Lord Woolley, the director of Operation Black Vote, who has just been announced as the first black man to lead an Oxbridge college, demolished that line of argument succinctly:
The only good narrative about the enslavement of Africans is that we survived. This propensity from the architects, the authors of this report, to change the narrative is becoming gut-wrenching… there is a trajectory that seeks to have a culture war when the tens of thousands of people wanted to protest against the statues of slave owners who have been revered.
The Times is still seen by some as “the paper of record”, but it’s more The Sun in more expensive shoes and with less of a tendency to put on what it imagines is a ‘working class’ accent. It exists to support, defend, and further the status quo to such an extent that Rocking All Over The World should be played in its newsroom at all times.

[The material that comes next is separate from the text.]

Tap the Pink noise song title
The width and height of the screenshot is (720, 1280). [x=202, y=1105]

It’s no surprise that a paper that regularly prints columns by Melanie Phillips — who was quoted favourably several times in Anders Behring Breivik’s manifesto — and thinks nothing of printing Clare Foges’ persistent attacks on Gypsy, Roma and Traveller communities should find the Commission’s report compelling.

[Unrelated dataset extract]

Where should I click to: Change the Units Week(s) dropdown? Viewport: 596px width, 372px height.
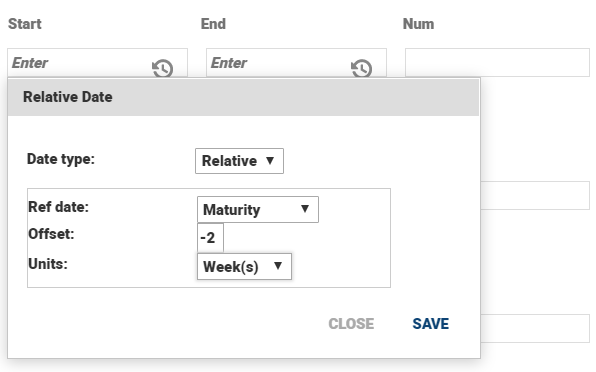(244, 266)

Day in day out, The Times acts as a megaphone for a political and media culture that tells you to ignore what your eyes and ears tell you in favour of an established line. While it still affects to ‘speak truth to power’ in investigations on its news pages, the underlying story it tells is one of Britain being ‘great’, our leaders basically being fine, and our complaints being ‘snowflake wokery’ from people who just didn’t pull hard enough on their bootstraps.
As Nadine White writes, the report was “months overdue… 258 pages long” and “feature some staggering assertions – and a lot of glaring omissions”. If The Times was inclined to read the document as carefully as White has, it would struggle to excuse the cherry-picked data, gaslighting tone, and clear evidence that the conclusion was written before the work was even begun.
But that doesn’t fit with its worldview so instead we get a leader column that concludes that “nobody approaching the commission’s report in good faith could disagree.” Did none of The Times leader writers read their own colleague Sathnam Sanghera’s recent book Empireland?
Liz Gerard did some sums for her Press Gazette analysis of bigotry in the British media and worked that of 130 columnists with a fixed slot in the national comment sections all but nine are white.
Qwhite hard to work out why the newspapers would be so keen to accept claims that institutionalised racism isn’t a thing, isn’t it?